Contrariando o pensamento que eleva o ensino STEM a uma posição dominante, os meus alunos de Clássicos da Literatura entram entusiasmados todas as segundas-feiras para uma aula em que não vão resolver problemas concretos do mundo real e não perdem a motivação por isso. Usam a engenharia do giz a deslizar na ardósia e o computador sempre que é necessário. Usam livros em papel e tomam notas neles com a tecnologia do lápis. Outras vezes, tomam notas em caderninhos que usam apenas para esta disciplina. Tomam notas não porque a matéria vá sair num teste (não é assim que são avaliados) ou porque queiram aplicar esses conhecimentos no mundo real, mas porque gostam de tomar nota de reflexões acerca de tópicos com que se vão deparando nas suas vidas, aos quais optam por não serem indiferentes, e para os quais encontram ecos nos textos literários. São alunos de Ciências, de Economia, de Artes e de Humanidades, gostam muito das áreas em que serão futuros profissionais e sabem convocar conhecimentos sobre Biologia quando entendem que podem iluminar uma leitura da aula de Clássicos da Literatura. À sua maneira, sabem que são disciplinas separadas para que a importância de cada uma não se dilua numa junção que pode ser infértil, ao mesmo tempo que têm consciência da validade das abordagens multidisciplinares. Se lhes perguntarmos qual a aplicação no mundo real do que aprendem ali, talvez tenham dificuldade em responder, embora tenham a resposta pronta se lhes perguntarmos se o que aprendem ali é útil. Não procuram encontrar no Cândido, de Voltaire, uma maneira eficaz de armazenar a energia fotovoltaica, mas esperam encontrar ideais, sonhos, ilusões, desilusões, amores, guerras. Esperam encontrar a complexidade das pessoas.

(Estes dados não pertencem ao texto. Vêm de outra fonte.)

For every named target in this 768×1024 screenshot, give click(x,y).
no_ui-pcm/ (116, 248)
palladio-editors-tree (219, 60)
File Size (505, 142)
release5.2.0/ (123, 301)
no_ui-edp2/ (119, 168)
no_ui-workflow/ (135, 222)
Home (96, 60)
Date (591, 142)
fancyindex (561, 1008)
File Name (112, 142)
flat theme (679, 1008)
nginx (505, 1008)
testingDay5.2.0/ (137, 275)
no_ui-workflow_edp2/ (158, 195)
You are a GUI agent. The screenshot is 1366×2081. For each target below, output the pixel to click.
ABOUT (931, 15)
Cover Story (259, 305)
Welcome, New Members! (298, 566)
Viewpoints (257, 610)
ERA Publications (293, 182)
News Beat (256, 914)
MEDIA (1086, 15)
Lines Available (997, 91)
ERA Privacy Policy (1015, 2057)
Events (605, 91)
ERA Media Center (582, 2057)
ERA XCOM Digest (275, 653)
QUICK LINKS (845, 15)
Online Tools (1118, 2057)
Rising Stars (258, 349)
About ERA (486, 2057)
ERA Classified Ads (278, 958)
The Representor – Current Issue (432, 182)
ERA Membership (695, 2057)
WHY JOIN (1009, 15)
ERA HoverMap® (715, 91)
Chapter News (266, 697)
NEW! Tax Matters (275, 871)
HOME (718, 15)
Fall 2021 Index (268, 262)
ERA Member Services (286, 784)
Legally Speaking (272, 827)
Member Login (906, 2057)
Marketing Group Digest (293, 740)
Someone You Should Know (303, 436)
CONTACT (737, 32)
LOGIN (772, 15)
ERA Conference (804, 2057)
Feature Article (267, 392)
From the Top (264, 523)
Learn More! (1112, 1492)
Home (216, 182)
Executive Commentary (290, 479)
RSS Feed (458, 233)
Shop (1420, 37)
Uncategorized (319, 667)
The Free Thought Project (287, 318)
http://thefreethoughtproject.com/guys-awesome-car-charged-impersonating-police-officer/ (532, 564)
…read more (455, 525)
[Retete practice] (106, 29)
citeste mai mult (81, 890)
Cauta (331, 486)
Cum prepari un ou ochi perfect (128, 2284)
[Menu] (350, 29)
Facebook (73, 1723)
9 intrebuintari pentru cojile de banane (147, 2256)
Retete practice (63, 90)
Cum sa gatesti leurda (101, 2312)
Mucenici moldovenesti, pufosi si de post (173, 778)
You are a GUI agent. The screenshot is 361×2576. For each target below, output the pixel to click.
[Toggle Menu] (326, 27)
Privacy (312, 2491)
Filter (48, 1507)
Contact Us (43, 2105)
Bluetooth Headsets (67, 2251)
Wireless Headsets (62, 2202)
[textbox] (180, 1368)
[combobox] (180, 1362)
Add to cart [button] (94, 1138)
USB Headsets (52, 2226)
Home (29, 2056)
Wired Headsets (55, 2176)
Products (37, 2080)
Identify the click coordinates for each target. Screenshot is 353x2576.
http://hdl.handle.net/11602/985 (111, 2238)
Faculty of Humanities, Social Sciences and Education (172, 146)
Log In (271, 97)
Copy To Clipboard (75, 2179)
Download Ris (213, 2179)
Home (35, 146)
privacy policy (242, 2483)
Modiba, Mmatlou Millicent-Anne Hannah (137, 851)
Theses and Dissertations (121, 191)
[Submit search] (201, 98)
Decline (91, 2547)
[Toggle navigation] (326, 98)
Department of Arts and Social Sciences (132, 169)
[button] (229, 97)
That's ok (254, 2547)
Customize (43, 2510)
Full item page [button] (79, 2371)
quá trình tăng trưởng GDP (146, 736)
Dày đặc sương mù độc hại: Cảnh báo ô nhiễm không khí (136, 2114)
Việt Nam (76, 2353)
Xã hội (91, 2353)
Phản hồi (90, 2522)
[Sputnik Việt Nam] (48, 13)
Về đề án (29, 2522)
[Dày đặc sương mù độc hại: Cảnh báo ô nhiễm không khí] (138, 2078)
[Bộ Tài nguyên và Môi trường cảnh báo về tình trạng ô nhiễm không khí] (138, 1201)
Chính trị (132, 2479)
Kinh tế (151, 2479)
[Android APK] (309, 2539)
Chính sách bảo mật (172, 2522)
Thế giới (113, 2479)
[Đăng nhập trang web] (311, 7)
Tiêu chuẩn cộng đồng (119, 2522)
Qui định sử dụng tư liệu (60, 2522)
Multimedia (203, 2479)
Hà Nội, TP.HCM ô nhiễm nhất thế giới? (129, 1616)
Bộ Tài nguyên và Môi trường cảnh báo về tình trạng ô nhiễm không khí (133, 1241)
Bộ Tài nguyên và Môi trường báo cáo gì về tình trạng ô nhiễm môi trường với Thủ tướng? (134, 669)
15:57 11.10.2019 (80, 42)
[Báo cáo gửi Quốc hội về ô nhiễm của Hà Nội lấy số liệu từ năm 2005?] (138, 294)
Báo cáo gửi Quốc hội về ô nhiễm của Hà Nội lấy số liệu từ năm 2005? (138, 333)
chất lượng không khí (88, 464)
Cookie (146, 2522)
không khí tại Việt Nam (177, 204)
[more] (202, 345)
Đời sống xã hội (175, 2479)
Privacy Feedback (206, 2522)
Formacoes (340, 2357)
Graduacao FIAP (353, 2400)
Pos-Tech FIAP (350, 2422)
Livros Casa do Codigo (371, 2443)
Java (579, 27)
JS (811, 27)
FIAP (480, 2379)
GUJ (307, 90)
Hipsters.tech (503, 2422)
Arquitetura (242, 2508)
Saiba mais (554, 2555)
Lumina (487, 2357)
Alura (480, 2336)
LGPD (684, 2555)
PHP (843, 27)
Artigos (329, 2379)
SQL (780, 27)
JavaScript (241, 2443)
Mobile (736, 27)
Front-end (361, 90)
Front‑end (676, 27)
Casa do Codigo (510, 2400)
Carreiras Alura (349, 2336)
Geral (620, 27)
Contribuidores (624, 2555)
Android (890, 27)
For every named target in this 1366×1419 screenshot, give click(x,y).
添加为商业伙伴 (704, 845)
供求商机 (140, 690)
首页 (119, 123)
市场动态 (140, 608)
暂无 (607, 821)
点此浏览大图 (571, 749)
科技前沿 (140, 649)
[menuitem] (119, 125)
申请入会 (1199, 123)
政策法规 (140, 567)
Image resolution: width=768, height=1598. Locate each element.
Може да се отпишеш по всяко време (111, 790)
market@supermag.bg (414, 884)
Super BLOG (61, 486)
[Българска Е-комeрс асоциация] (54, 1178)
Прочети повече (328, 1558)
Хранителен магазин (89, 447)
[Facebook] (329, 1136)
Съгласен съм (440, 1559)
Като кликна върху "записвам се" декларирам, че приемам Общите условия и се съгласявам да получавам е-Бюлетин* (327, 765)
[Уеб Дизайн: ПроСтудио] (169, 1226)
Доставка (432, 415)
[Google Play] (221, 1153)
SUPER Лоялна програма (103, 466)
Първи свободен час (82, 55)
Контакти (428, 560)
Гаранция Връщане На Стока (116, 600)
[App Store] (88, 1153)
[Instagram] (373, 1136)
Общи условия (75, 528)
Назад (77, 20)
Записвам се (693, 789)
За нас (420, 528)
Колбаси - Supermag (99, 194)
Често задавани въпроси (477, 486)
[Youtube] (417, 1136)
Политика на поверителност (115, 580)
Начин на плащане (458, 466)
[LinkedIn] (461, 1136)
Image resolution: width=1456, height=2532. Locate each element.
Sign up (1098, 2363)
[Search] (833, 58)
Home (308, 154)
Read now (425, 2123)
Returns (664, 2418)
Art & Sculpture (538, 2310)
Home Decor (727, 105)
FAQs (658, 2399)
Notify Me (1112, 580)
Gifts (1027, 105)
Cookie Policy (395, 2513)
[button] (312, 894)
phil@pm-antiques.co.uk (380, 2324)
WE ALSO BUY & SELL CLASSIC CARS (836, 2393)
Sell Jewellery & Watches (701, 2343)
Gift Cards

As STEM são ferramentas ao serviço da humanidade, e não podem ignorar a sabedoria de que as Artes e as Humanidades são depósito. Como resolver os problemas da sociedade se não conhecemos as pessoas?

No site do projeto STEAM ON[2], lemos que se pode considerar a abordagem STEAM «mais divertida que o ensino tradicional», indo ao encontro «das expectativas dos alunos», depreendendo-se que a expectativa coincide com o reconhecimento da utilidade. Na última segunda-feira, dei por mim a perguntar-me se os meus alunos de Clássicos da Literatura achariam as aulas divertidas, mas abandonei a preocupação porque tenho sérias dúvidas de que o critério “divertido” tenha sido determinante para a escolha da disciplina. Não sei exatamente o que se entende por ensino tradicional, mas, se este se opõe ao ensino STEM, então as aulas de Clássicos da Literatura, nas quais não se resolvem problemas nem se trabalham conhecimentos com aplicabilidade prática imediata, são ensino tradicional. Na lógica de um domínio de ensino STEM, não são úteis. Porém, as aulas vão ao encontro das expetativas dos alunos, e não se pode dizer que a sua expetativa seja a da inutilidade. O que acontece é que eles sabem onde encontrar a utilidade objetiva dos conhecimentos. Vibram com Ciência e Tecnologia e gostam de encontrar soluções para problemas quando trabalham com a abordagem STEM na disciplina de Física. Repito: a metodologia STEM é altamente eficaz. Mas isso não se sobrepõe ao trabalho dos alunos nos Clássicos da Literatura e disciplinas similares, porque nem a metodologia é transferível.

Como os termos “clássico” e “tradicional” são muitas vezes usados para dar conta de realidades desinteressantes, espero que eles se refiram às aulas de Clássicos da Literatura como aulas vintage e inúteis. Inúteis no sentido do poema “O inútil”, de Thomas Merton, que «mostra/ a necessidade absoluta/ do “inútil”».

 

[1] https://steamit.eun.org/about-the-project/our-objectives/
[2] http://www.steamon.eu/s/index.php/pt/

* Os jesuítas em Portugal assumem a gestão editorial do Ponto SJ, mas os textos de opinião vinculam apenas os seus autores.